==== Records provided
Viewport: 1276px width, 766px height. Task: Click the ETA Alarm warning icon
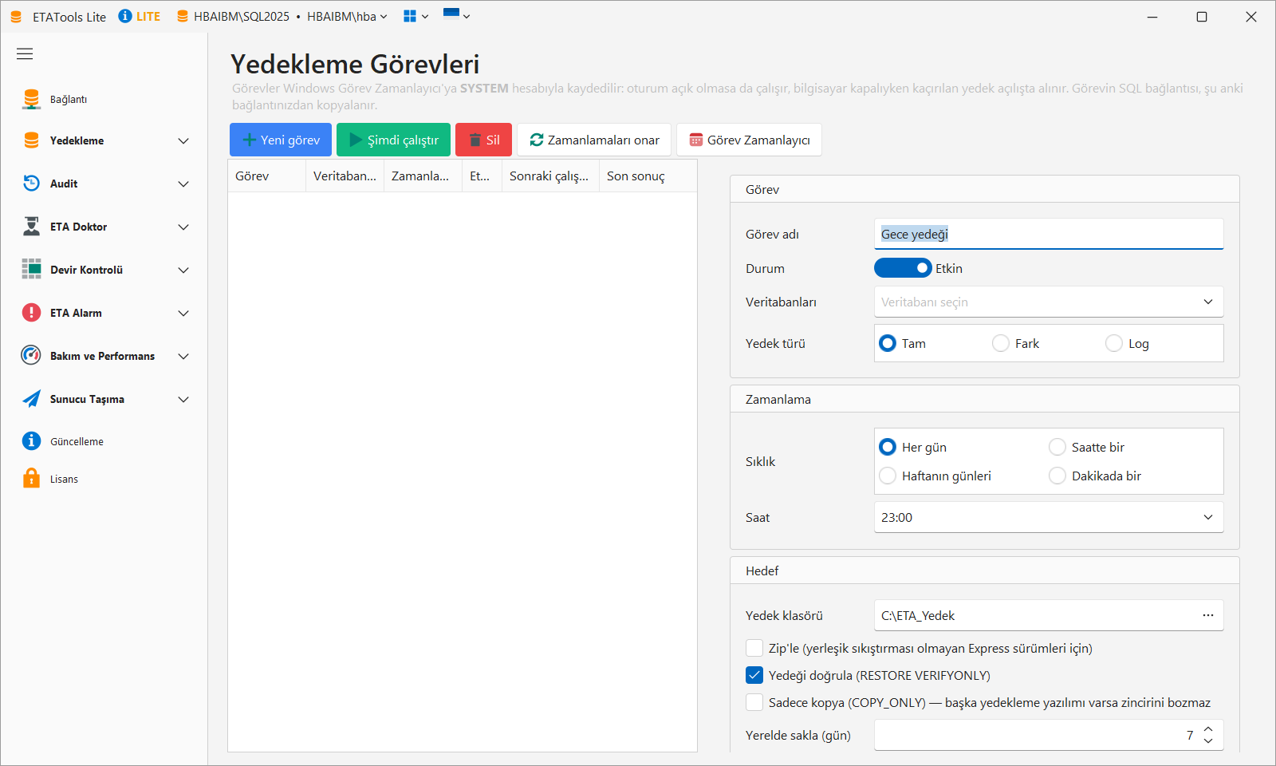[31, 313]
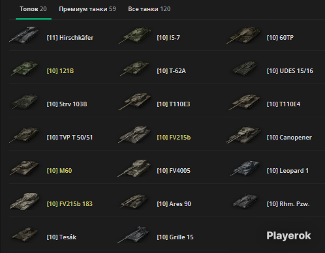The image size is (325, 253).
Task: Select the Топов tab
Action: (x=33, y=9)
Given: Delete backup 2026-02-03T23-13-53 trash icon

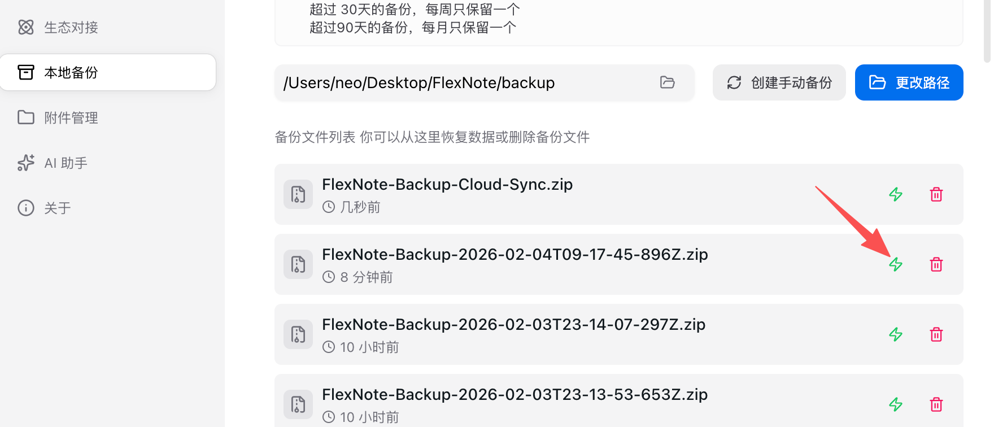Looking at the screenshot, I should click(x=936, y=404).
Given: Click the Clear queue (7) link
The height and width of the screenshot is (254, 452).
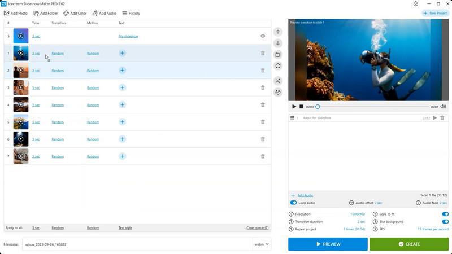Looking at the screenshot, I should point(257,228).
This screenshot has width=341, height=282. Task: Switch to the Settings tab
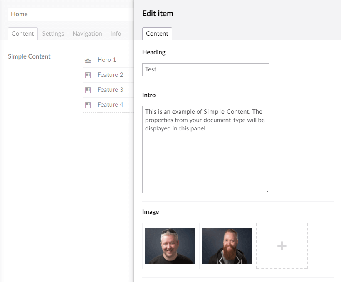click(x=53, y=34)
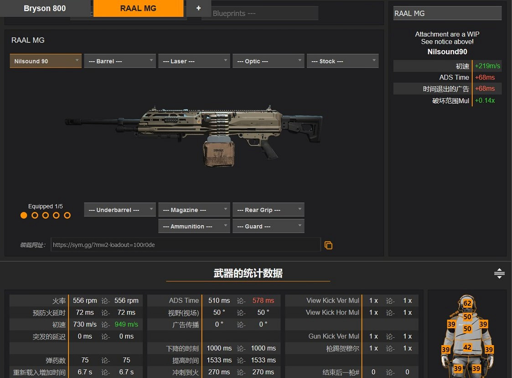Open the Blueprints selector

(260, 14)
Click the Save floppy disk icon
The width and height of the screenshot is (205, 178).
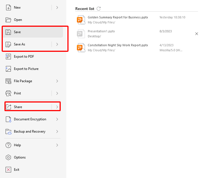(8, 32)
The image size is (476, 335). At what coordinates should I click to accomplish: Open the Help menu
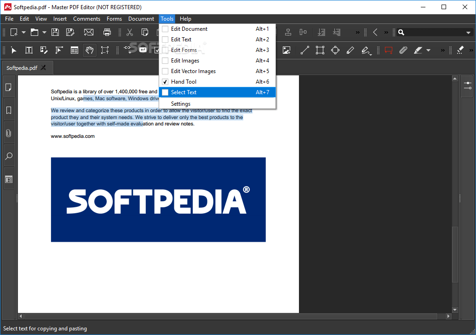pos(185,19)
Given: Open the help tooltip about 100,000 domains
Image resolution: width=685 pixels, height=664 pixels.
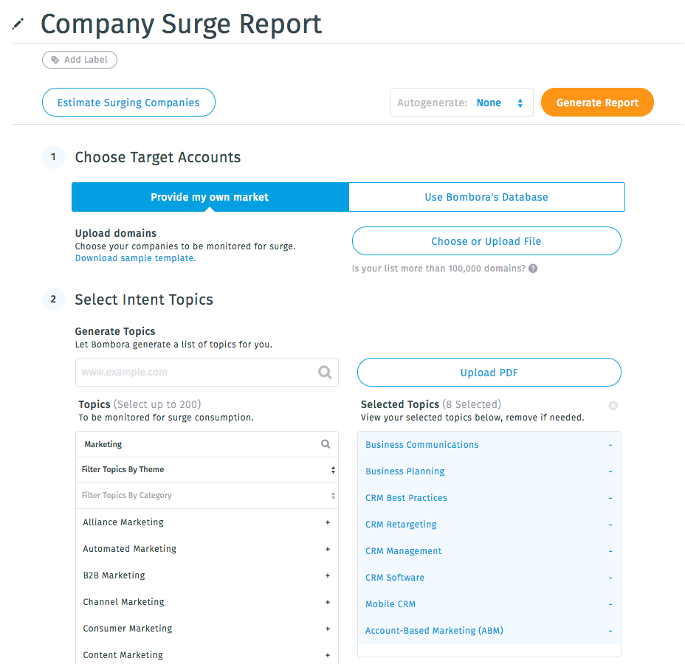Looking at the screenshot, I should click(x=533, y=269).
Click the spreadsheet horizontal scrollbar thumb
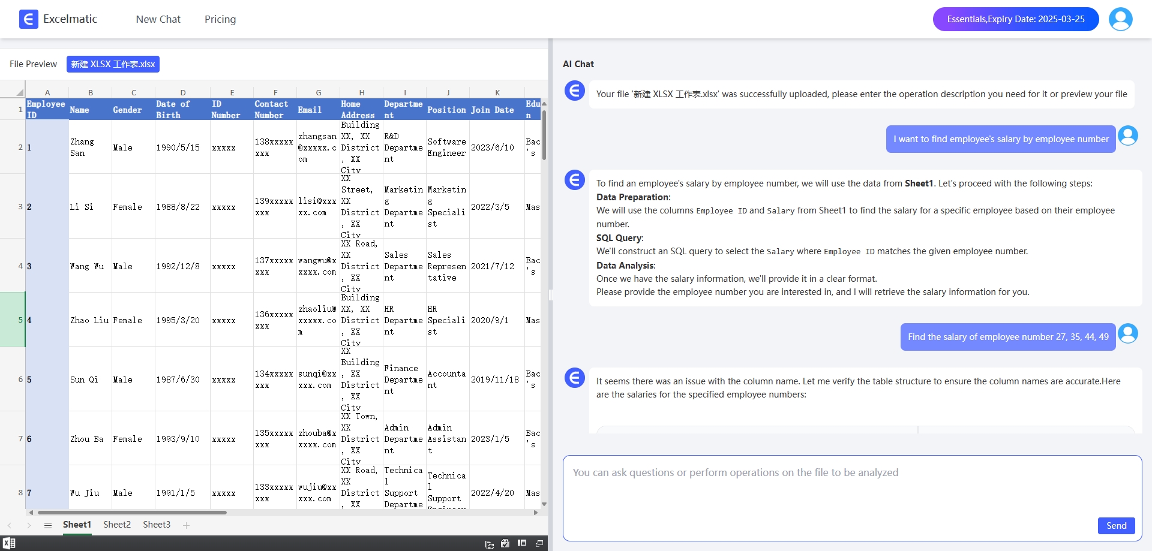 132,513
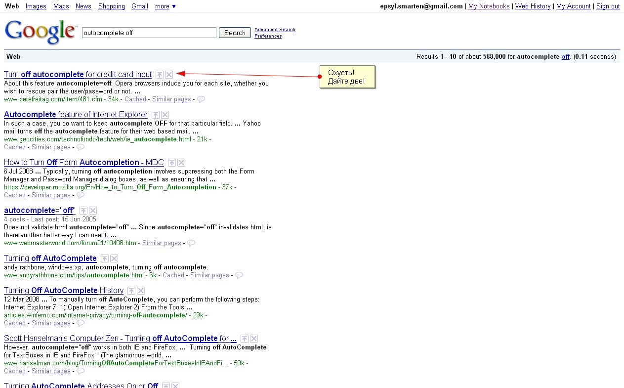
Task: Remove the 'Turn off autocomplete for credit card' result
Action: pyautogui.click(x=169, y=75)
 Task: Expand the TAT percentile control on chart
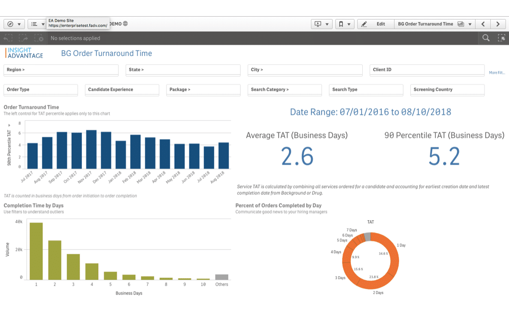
========
Action item
Set down all the lines above exactly as they appear, with no pictures.

Worked solution
Viewport: 1276px width, 766px height. Task: Click the ETA Alarm warning icon
[31, 313]
The image size is (325, 253).
Task: Select the Топов tab
Action: (x=33, y=9)
Given: Delete backup 2026-02-03T23-13-53 trash icon

Looking at the screenshot, I should click(x=936, y=404).
Given: Click the Clear queue (7) link
The height and width of the screenshot is (254, 452).
Looking at the screenshot, I should point(257,228).
This screenshot has width=341, height=282. Task: Switch to the Settings tab
click(x=53, y=34)
Open the Blueprints selector

(260, 14)
Click the Save floppy disk icon
The width and height of the screenshot is (205, 178).
(8, 32)
The image size is (476, 335). At what coordinates should I click to accomplish: Open the Help menu
pos(185,19)
Given: Open the help tooltip about 100,000 domains
Image resolution: width=685 pixels, height=664 pixels.
Looking at the screenshot, I should click(x=533, y=269).
Click the spreadsheet horizontal scrollbar thumb
 132,513
Task: Remove the 'Turn off autocomplete for credit card' result
Action: pyautogui.click(x=169, y=75)
 Task: Expand the TAT percentile control on chart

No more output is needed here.